CONSIGNE DONNÉE A
Traduisez en anglais cette phrase du passage sur le Temple : « Jésus, vrai Dieu et vrai Homme est un Temple à la fois humain et divin. »

PASSAGE DU DOCUMENT

· · · · · · ·

Nous allons maintenant commenter la suite du psaume : « J’ai demandé une chose au Seigneur, la seule que je cherche : habiter la maison du Seigneur tous les jours de ma vie, pour admirer le Seigneur dans sa beauté et m’attacher à son Temple. Écoute, Seigneur, je t’appelle ! Pitié ! Réponds-moi ! Mon cœur m’a redit ta parole : ‘Cherchez ma face’. »

Alors que saint Paul écrit : « Ne savez-vous pas que vous êtes un temple de Dieu ? » (1Co 3, 16), l’Apocalypse dit que le Temple sera Dieu lui-même. Quand nous verrons la Jérusalem qui descend du ciel (comme une apparition des saints) : « De temple, je n’en vis point en elle ; c’est que le Seigneur, le Dieu Maître-de-tout, est son Temple, ainsi que l’Agneau » (Ap 21, 22). Faut-il choisir saint Paul (l’homme est un temple) ou l’Apocalypse (Dieu est le Temple) ? La clé consiste à regarder Jésus : il savait que le temple construit par les hommes serait détruit (par leur faute) et il annonça : « Détruisez ce sanctuaire et, en trois jours, je le relèverai » (Jn 2, 19). Jésus, vrai Dieu et vrai Homme est un Temple à la fois humain et divin. Il s’agit de vivre en Lui, de nous greffer à lui, comme le sarment sur la vigne (Jn 15, 1-5).

Qu’il soit passé (livre de l’Exode, livre des rois) ou futur (vision d’Ézéchiel), le Temple forme un tout cohérent : son architecture est révélée.

· · · · · · ·

CONSIGNE DONNÉE B
Relevez toutes les lignes de la liste ci-dessous qui contiennent la chaîne « what ».

· · · · · · ·

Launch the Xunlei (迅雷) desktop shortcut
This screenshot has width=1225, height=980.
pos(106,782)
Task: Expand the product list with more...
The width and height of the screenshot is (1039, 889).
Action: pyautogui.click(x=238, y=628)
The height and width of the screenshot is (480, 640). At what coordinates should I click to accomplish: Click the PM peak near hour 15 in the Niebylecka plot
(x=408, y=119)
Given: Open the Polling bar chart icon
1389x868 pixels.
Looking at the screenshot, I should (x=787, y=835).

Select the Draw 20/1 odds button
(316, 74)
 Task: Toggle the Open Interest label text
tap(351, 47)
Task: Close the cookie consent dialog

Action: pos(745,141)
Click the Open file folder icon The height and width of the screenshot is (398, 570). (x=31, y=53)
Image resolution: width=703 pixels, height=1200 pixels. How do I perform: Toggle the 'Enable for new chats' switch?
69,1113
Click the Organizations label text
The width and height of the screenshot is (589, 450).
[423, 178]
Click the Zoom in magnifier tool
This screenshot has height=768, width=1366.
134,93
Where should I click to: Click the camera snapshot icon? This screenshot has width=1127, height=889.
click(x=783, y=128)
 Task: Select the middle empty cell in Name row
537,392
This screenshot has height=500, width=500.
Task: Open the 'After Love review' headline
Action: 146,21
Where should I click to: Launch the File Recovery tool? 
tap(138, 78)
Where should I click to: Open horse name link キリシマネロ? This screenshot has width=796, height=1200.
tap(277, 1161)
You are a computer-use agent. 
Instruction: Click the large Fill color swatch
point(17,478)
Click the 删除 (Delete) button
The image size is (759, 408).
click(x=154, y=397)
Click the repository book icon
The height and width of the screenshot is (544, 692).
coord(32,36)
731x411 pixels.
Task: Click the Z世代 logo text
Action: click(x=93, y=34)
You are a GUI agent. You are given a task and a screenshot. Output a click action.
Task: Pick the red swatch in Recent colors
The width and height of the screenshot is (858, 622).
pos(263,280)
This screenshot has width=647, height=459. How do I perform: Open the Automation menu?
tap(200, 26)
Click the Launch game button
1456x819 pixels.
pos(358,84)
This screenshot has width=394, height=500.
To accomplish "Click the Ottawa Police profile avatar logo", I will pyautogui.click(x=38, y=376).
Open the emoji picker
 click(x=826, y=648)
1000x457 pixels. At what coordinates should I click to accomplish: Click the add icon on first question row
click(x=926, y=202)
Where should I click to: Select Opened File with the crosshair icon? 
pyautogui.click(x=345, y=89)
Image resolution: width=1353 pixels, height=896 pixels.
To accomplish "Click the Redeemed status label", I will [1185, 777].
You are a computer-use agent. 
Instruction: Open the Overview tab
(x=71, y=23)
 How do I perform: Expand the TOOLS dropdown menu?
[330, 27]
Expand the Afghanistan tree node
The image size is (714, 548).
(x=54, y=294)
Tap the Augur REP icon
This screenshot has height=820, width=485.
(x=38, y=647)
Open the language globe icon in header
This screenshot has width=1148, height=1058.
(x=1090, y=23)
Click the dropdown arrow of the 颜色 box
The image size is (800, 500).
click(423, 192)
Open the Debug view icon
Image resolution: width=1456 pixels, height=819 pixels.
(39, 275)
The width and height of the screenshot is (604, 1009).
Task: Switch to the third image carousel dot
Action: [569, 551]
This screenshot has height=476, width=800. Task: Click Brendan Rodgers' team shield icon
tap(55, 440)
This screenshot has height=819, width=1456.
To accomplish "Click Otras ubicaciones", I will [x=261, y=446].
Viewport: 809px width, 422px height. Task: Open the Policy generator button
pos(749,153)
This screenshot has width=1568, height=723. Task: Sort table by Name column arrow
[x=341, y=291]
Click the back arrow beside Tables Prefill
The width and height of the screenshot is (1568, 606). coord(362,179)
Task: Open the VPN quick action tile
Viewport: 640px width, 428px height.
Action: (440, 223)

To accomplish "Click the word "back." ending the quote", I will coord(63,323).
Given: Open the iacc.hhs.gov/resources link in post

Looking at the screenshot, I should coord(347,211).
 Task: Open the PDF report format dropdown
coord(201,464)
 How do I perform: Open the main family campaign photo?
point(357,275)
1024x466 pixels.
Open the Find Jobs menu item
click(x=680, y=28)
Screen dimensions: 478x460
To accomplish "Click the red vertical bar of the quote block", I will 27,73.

· · · · · · ·

RÉPONSE ATTENDUE A
Jesus, true God and true Man, is a Temple at once human and divine.

RÉPONSE ATTENDUE B
The height and width of the screenshot is (480, 640). At what coordinates should I click to accomplish: Click the PM peak near hour 15 in the Niebylecka plot
1000x457 pixels. At what coordinates should I click to accomplish: Click the add icon on first question row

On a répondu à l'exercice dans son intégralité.